MATERIAL PROVIDED:
_ _ _ _ _ _ _

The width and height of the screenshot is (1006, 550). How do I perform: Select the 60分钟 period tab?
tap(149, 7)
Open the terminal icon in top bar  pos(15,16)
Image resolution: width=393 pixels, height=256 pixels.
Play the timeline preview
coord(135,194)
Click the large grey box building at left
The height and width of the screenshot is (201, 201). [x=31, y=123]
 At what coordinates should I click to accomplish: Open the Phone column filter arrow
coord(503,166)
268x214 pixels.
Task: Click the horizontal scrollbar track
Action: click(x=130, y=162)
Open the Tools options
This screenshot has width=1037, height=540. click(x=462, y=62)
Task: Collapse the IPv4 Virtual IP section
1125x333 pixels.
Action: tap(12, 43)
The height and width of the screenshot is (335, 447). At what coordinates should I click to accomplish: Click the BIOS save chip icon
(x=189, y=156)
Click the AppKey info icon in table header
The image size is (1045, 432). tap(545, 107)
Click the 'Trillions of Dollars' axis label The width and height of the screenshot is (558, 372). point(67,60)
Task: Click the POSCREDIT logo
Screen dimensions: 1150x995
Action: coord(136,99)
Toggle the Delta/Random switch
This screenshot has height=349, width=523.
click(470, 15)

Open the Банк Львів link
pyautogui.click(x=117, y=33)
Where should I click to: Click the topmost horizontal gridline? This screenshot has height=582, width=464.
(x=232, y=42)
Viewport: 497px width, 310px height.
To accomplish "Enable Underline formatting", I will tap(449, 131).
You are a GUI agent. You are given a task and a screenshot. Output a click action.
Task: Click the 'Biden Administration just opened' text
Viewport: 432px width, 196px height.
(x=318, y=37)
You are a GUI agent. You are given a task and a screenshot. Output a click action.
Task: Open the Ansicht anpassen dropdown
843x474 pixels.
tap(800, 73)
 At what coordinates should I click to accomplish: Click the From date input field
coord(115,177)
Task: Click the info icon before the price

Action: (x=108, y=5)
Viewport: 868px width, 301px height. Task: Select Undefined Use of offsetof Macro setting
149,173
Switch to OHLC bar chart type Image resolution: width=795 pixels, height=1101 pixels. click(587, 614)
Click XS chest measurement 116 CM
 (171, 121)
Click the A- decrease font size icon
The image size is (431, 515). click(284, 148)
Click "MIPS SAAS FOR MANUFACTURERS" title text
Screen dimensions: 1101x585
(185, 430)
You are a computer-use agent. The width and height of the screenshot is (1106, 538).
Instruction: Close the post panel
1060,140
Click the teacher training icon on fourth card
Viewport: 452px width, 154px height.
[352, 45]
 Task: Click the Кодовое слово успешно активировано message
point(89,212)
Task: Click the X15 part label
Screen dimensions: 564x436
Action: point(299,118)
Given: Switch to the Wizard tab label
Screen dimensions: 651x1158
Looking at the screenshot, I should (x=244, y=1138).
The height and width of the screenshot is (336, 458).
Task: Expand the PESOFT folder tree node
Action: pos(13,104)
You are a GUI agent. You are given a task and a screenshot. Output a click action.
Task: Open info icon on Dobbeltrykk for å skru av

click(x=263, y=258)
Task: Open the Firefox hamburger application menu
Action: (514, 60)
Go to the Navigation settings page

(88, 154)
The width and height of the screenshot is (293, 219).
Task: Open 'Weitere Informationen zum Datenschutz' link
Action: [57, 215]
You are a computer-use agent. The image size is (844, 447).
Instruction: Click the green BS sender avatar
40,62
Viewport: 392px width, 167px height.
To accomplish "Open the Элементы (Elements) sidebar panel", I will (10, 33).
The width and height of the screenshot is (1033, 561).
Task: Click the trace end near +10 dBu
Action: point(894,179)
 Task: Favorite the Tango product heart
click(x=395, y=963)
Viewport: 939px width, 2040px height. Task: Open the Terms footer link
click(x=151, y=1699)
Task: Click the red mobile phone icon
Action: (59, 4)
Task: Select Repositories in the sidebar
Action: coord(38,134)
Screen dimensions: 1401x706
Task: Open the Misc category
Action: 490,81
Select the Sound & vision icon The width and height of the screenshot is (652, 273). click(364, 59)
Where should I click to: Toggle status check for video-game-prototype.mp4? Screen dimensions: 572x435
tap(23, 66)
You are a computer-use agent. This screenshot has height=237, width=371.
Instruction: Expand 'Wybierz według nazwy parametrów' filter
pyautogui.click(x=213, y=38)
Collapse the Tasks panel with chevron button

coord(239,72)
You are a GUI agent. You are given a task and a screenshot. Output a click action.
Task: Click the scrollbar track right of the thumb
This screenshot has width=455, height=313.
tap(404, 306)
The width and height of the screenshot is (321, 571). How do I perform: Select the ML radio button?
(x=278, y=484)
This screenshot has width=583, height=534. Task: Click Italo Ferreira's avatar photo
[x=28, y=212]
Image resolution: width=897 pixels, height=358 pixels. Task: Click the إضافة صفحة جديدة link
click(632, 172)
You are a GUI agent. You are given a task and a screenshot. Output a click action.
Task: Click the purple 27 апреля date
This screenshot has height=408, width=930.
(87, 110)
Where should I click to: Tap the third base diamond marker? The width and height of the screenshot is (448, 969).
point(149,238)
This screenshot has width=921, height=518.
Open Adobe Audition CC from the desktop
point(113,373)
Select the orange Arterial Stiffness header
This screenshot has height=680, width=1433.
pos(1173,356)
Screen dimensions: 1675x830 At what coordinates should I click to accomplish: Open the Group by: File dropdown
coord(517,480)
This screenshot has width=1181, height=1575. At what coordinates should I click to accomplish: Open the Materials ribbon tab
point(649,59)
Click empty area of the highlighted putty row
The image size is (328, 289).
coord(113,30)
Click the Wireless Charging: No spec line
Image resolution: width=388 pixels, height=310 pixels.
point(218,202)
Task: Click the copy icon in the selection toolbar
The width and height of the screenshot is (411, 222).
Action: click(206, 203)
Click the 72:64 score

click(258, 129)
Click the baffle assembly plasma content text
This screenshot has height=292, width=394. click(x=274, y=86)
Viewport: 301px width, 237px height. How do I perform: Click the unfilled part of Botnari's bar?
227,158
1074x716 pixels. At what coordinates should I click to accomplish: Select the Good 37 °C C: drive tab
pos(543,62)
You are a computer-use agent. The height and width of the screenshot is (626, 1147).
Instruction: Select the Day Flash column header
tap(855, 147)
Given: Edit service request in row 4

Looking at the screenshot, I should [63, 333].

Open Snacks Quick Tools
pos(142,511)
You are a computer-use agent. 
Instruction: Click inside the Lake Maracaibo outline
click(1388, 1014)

_ _ _ _ _ _ _

WHAT YOU SHOULD DO:
Transcribe exactly the lines from the one containing "Viewport: 301px width, 237px" through the end of the records, both included, and nothing else.

EXPECTED ANSWER:
Viewport: 301px width, 237px height. How do I perform: Click the unfilled part of Botnari's bar?
227,158
1074x716 pixels. At what coordinates should I click to accomplish: Select the Good 37 °C C: drive tab
pos(543,62)
You are a computer-use agent. The height and width of the screenshot is (626, 1147).
Instruction: Select the Day Flash column header
tap(855, 147)
Given: Edit service request in row 4

Looking at the screenshot, I should [63, 333].

Open Snacks Quick Tools
pos(142,511)
You are a computer-use agent. 
Instruction: Click inside the Lake Maracaibo outline
click(1388, 1014)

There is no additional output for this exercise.